[Opening Data provided section]

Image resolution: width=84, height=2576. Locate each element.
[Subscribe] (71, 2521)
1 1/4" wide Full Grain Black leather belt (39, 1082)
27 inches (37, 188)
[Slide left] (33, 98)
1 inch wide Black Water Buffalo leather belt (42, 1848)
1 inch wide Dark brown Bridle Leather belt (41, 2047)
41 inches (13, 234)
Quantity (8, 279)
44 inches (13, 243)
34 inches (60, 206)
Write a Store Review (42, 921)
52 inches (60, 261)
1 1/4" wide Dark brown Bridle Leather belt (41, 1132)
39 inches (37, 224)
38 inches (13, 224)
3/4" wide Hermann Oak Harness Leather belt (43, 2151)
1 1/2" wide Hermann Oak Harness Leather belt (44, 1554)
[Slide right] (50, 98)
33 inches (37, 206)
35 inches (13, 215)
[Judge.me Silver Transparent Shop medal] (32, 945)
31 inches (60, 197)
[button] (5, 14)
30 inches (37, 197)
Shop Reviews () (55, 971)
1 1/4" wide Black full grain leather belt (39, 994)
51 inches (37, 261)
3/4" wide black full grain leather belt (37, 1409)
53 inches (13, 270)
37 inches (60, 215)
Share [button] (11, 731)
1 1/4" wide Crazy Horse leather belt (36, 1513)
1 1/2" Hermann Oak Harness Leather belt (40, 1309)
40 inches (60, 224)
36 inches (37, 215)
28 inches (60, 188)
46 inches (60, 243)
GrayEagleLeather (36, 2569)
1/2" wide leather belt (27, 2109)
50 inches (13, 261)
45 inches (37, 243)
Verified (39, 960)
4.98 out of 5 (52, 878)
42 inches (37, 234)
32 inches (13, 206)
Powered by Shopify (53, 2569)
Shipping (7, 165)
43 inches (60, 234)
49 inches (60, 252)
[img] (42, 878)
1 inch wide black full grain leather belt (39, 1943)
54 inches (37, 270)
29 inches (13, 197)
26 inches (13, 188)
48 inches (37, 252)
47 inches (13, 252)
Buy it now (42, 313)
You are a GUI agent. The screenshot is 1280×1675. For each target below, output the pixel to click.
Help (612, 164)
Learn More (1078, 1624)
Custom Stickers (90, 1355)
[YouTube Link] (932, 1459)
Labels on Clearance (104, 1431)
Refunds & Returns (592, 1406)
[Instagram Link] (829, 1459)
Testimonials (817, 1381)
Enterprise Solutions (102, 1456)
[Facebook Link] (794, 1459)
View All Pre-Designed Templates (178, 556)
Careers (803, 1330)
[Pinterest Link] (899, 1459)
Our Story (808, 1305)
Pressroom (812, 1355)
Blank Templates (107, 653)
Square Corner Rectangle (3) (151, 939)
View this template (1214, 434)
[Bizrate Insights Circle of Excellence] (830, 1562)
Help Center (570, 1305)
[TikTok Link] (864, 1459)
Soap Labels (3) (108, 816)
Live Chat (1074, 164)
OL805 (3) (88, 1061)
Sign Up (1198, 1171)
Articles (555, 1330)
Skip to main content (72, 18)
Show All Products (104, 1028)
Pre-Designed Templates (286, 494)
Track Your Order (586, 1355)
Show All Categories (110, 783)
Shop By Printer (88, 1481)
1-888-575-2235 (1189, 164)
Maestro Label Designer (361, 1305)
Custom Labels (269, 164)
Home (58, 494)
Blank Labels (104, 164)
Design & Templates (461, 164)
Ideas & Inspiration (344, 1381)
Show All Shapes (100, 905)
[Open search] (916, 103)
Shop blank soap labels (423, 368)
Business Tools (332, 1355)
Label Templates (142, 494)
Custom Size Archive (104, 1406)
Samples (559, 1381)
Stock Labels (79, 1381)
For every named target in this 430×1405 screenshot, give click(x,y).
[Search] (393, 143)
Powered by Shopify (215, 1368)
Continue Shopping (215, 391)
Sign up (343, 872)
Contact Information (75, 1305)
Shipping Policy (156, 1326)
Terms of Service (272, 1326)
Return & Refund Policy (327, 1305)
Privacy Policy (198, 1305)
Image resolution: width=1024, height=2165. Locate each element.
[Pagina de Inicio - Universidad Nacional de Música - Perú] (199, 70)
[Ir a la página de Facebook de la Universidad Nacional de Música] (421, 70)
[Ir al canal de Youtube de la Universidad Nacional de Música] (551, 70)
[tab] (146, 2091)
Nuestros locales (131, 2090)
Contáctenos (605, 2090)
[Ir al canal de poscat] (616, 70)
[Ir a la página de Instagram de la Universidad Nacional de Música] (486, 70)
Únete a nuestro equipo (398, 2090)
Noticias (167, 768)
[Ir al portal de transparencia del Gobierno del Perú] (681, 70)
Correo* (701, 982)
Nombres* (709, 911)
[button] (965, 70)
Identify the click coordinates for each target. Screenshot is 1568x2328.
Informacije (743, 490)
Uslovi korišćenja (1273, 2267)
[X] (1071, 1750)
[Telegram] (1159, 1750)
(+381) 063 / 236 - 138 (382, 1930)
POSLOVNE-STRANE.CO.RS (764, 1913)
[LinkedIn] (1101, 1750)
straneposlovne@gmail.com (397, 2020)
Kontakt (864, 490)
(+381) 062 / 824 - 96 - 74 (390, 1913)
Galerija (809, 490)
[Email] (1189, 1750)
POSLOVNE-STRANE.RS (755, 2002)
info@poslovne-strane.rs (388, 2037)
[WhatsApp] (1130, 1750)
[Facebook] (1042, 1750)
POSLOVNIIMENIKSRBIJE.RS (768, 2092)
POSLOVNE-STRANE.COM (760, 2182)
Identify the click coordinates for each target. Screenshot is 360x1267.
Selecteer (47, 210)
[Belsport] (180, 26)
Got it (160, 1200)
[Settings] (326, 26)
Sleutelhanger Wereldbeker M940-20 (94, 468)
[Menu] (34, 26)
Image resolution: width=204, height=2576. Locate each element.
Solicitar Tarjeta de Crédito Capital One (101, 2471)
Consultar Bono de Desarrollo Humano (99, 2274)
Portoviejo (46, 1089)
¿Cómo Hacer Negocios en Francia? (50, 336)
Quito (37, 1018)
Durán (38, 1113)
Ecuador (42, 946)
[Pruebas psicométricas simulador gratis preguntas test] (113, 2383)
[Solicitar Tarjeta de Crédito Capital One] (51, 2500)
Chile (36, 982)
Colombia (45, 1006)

[Closing Data provided section]

Exercise objective
In the records above, return only the line that contains "[WhatsApp] (1130, 1750)" and every line after it through the last, exactly as they appear.

Reply
[WhatsApp] (1130, 1750)
[Facebook] (1042, 1750)
POSLOVNIIMENIKSRBIJE.RS (768, 2092)
POSLOVNE-STRANE.COM (760, 2182)
Identify the click coordinates for each target. Screenshot is 360x1267.
Selecteer (47, 210)
[Belsport] (180, 26)
Got it (160, 1200)
[Settings] (326, 26)
Sleutelhanger Wereldbeker M940-20 (94, 468)
[Menu] (34, 26)
Image resolution: width=204, height=2576. Locate each element.
Solicitar Tarjeta de Crédito Capital One (101, 2471)
Consultar Bono de Desarrollo Humano (99, 2274)
Portoviejo (46, 1089)
¿Cómo Hacer Negocios en Francia? (50, 336)
Quito (37, 1018)
Durán (38, 1113)
Ecuador (42, 946)
[Pruebas psicométricas simulador gratis preguntas test] (113, 2383)
[Solicitar Tarjeta de Crédito Capital One] (51, 2500)
Chile (36, 982)
Colombia (45, 1006)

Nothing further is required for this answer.